Medical risk stratification has received considerable attention in recent years, particularly in the US. This interest has been driven primarily by competition between provider organizations and the development of national performance standards. The authors of this book describe risk stratification as nothing more than a way of formalising the often heard claim that "our results are not as good as those of institution X down the street because we treat sicker patients". Given their focus I probably would have entitled the book Clinical risk stratification rather than Risk stratification which has a much broader meaning in epidemiology.
This book is a very practical guide to the process of clinical risk stratification and appropriately has been written by two cardiac surgeons and their statistical advisor. It is aimed at clinicians like the two clinical authors who want to understand their own data, and at other health professionals responsible for undertaking risk stratification for health care organizations. It also claims to be a reference text for a component of clinical research methods (i.e. clinical risk stratification) that is not well covered elsewhere.
Many of the individual chapters are excellent, particularly those focused on practical issues like data collection (Chapter 2) and the more technical aspects of analysis (Applying published risk estimates to local dataChapter 4, and Interpreting risk modelsChapter 6). However, I found the more methodological chapters, particularly Risk and published studies (Chapter 3), to be a little simplistic and naive from an epidemiological perspective. For example, the authors do not appear to understand the major similarities (both strengths and weaknesses) between cohort and case-control studies and that many, if not most, case-control studies are actually incidence studies.

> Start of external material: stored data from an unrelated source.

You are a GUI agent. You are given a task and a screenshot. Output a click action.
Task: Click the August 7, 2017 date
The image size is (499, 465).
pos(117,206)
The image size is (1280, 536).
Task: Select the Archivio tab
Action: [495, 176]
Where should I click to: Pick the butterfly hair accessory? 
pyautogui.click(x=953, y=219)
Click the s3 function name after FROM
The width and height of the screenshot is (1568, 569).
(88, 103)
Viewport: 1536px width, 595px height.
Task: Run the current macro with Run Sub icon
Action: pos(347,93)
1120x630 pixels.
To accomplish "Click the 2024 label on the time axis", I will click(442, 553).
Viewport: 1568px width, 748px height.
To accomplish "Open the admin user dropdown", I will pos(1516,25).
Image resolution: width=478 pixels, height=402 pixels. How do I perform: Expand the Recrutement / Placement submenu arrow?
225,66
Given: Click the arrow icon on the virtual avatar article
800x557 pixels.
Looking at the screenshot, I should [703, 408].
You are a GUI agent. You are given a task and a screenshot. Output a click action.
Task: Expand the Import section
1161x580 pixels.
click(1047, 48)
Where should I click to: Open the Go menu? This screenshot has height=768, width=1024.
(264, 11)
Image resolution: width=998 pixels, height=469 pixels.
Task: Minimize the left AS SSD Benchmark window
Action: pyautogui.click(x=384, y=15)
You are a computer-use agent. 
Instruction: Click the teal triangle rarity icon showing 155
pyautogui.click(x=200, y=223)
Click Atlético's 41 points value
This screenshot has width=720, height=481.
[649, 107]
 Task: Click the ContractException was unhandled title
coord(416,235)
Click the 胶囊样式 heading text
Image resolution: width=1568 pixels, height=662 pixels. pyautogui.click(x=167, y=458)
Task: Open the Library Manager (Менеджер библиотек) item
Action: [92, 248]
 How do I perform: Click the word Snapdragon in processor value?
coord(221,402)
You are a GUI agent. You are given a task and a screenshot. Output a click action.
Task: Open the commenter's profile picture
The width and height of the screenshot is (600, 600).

The authors correctly point out that the only real difference between (clinical) risk stratification studies and efficacy-orientated clinical research is that the former focus on differences in outcomes between populations treated the same while the latter focus on differences in outcomes between groups treated differently. However, they go on to describe differences between classical clinical research and risk-stratification studies, that I believe are more apparent than real. For example, they state that classical clinical studies tend to focus on the effect of single factors while risk-stratification studies don't. However, any good quality clinical study will usually have considered the potential impact of multiple confounders or predictors simultaneously.
They discuss, in depth, the rationale for randomization in classical clinical studies of efficacy in order to deal with confounding. The potential for confounding in clinical risk stratification studies and need to be very cautious in the interpretation of all non-randomized research on interventions is also emphasized. However, I am concerned that most readers will focus on the how to do risk stratification components of the book and ignore the major potential pitfalls of non-randomized studies of therapies. In their enthusiasm for the subject I think the authors may have unintentionally overstated the ability of multivariate modelling to deal with confounding or to adjust for case mix, which is really just another way of describing the same problem. Indeed confounding may be a bigger problem in risk-stratification research than in classical clinical research given the wide variation in most clinical practice and the resulting wide variation in case mix in different settings. Moreover as most clinical risk stratification is done post hoc using data of limited quality that is generally collected for other purposes, the ability to assess even those confounders we know about is often poor.
Many of us who work in clinical research are becoming increasingly cautious about the results of non-randomized studies of therapy. The magnitude of the differences in findings between recently published randomized trials examining the effects of hormone replacement therapy on coronary disease risk and the previous best evidence from cohort studies was surprising and highlights our inability to fully adjust for potential confounders in non-randomized studies.
Whilst it is essential to attempt to adjust risk estimates for case-mix before making comparisons between the performance of different health care providers, I would want to attach a large health warning to any clinical risk stratification guideBEWARE OF RESIDUAL CONFOUNDING.